» **課題 A**
本文から、「2022年6月8日、弊所の藤」を含む語句で始まり「記載であるといったものです。」で終わる部分を一字一句変えずに抜き出して返してください。
» **課題 B**
本文によれば、販売された政治資金パーティーの参加券は何枚ですか。
» **課題 C**
本文中の「即ち、パーティー会場である」で始まる段落を、主な事実を残して箇条書きにまとめてください。

+++ 本文 +++

長谷川拓也弁護士については、こちらをご覧下さい。 

1 はじめに

 2022年6月8日、弊所の藤田温久弁護士、川岸卓哉弁護士、長谷川拓也弁護士らを中心として、神戸学院大学の憲法学の教授である上脇博之氏の協力の下、山際大志郎衆議院議員(前経済再生担当大臣)ほかに対し、刑事告発を行いました。

 

2 政治資金パーティー名目の寄附・違法な企業献金

 2020年12月23日、衆議院選挙神奈川18区選出の山際氏の資金管理団体である「21世紀の政治経済を考える会」が憲政会館で開催した政治資金パーティー「衆議院山際大志郎政経セミナー」につき、山際氏及び会計責任者である吉野哲平氏がその参加券の販売収益を収支報告書に不実記載・虚偽記載したことが政治資金規正法違反に当たるとして、当該選挙区の住民を中心に、刑事告発し、先般、横浜地検特別刑事部が受理、捜査を進めています。告発人は、現在、353名に上っており(追加告発前の人数を含む。)、今尚、運動を広げているところです。
 告発の内容は、端的に言えば、政治資金パーティーの参加券の販売名目で、実際には対価性がなく、実質的には「寄附」にあたる参加券を大量に販売し、収支報告書において、「寄附」ではなく、当該政治資金パーティーの「売上」として計上したことが収支報告書への不実記載・虚偽記載であるといったものです。
 即ち、パーティー会場である憲政記念館の席数は、固定席で496席であるのに対し、販売したパーティーの参加券の枚数は870枚に上っており、実際には、374人もの参加券の購入者は、参加券を購入・保有していたとしても、パーティーに参加すること自体出来ません。すると、かかる参加券の売り上げは、もはやパーティーとの対価性はなく、単なる「寄附」に過ぎませんから、本来、収支報告書上、「寄附」として記載する必要があったのです。政治資金規正法上、一定の収益が寄附にあたる場合には、別途厳しい規律を受けますが、上記不実記載・虚偽記載は、かかる規律を潜脱するものであり、断じて、許容しがたいものです。

+++ 資料 +++

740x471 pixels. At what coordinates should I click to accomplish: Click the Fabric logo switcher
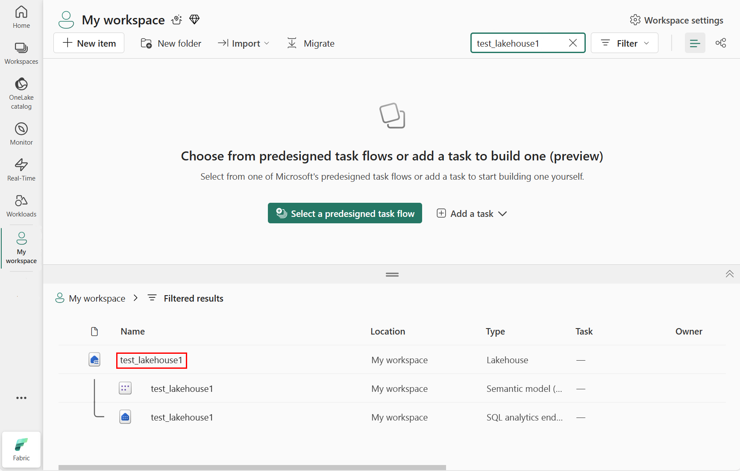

+++
+++ 資料 +++

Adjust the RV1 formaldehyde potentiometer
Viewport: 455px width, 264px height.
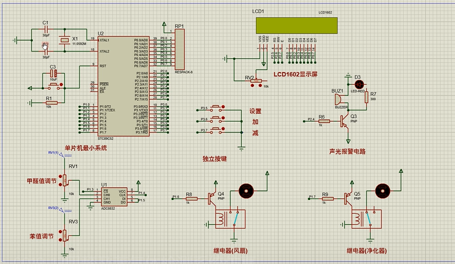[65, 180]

+++
+++ 資料 +++

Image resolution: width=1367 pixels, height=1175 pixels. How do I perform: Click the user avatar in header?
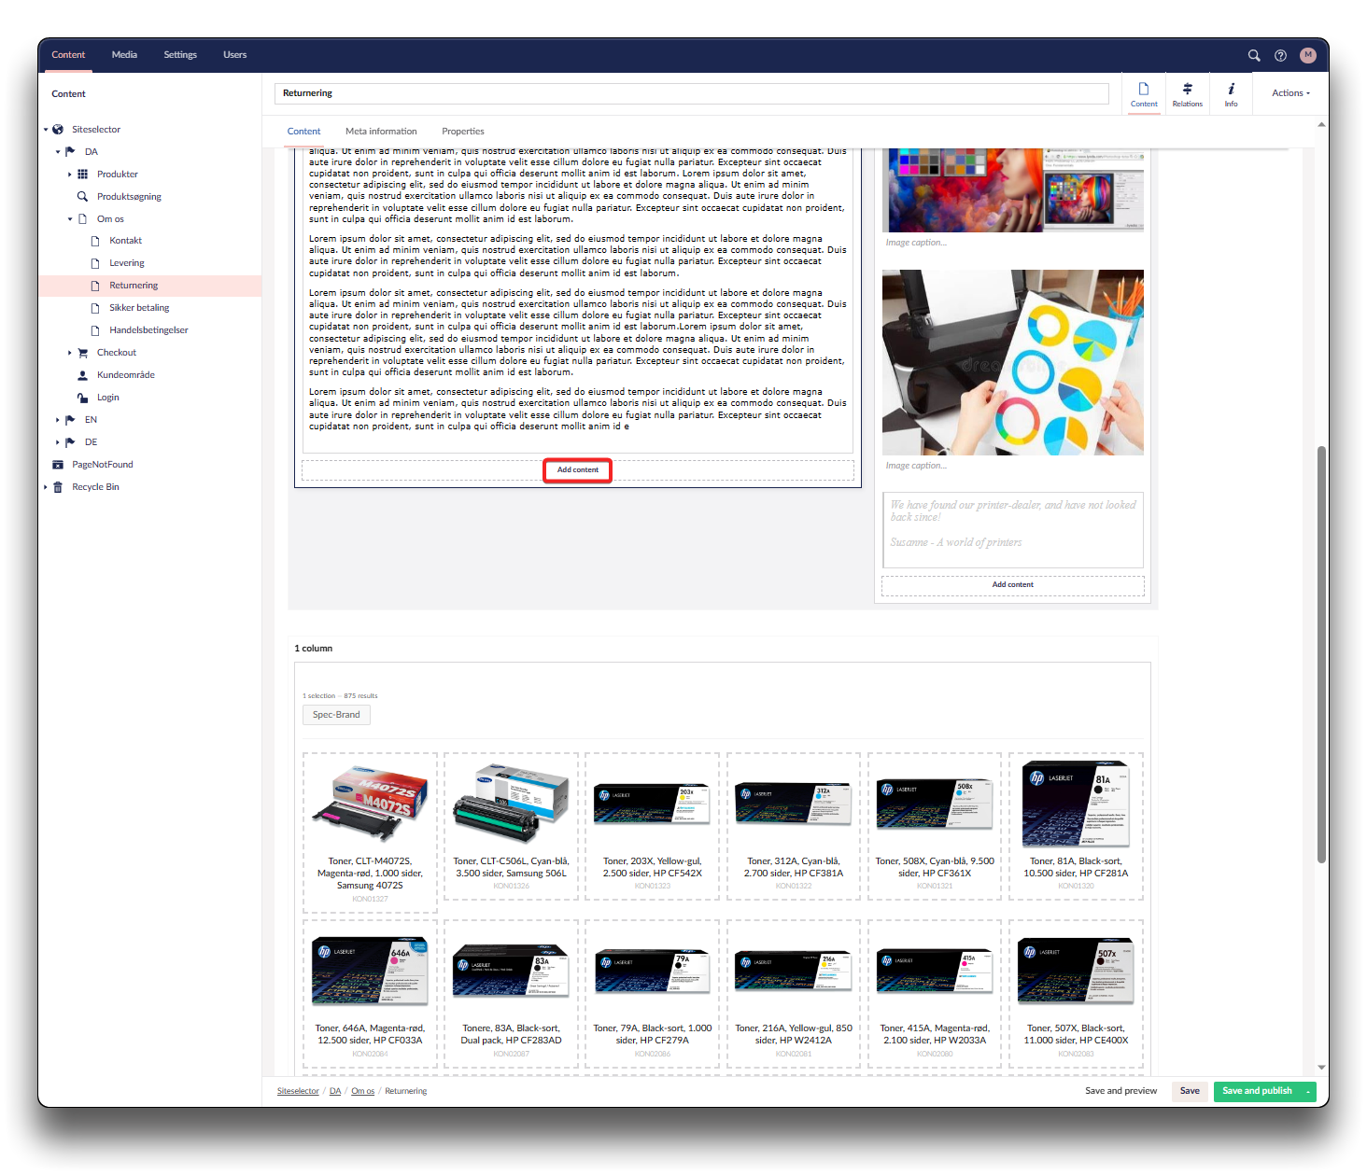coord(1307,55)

+++

» **解答例 A**
2022年6月8日、弊所の藤田温久弁護士、川岸卓哉弁護士、長谷川拓也弁護士らを中心として、神戸学院大学の憲法学の教授である上脇博之氏の協力の下、山際大志郎衆議院議員(前経済再生担当大臣)ほかに対し、刑事告発を行いました。

 

2 政治資金パーティー名目の寄附・違法な企業献金

 2020年12月23日、衆議院選挙神奈川18区選出の山際氏の資金管理団体である「21世紀の政治経済を考える会」が憲政会館で開催した政治資金パーティー「衆議院山際大志郎政経セミナー」につき、山際氏及び会計責任者である吉野哲平氏がその参加券の販売収益を収支報告書に不実記載・虚偽記載したことが政治資金規正法違反に当たるとして、当該選挙区の住民を中心に、刑事告発し、先般、横浜地検特別刑事部が受理、捜査を進めています。告発人は、現在、353名に上っており(追加告発前の人数を含む。)、今尚、運動を広げているところです。
 告発の内容は、端的に言えば、政治資金パーティーの参加券の販売名目で、実際には対価性がなく、実質的には「寄附」にあたる参加券を大量に販売し、収支報告書において、「寄附」ではなく、当該政治資金パーティーの「売上」として計上したことが収支報告書への不実記載・虚偽記載であるといったものです。

» **解答例 B**
870枚です。

» **解答例 C**
- 会場の席数は固定席で496席だったが、販売された参加券は870枚に上った。
- そのため374人の購入者は、参加券を持っていてもパーティーに参加できない。
- その参加券の売上はパーティーとの対価性がなく単なる「寄附」にすぎず、収支報告書には「寄附」として記載する必要があった。
- 政治資金規正法上、寄附にあたる収益は別途厳しい規律を受ける。不実記載・虚偽記載はその規律を潜脱するもので、許容しがたい。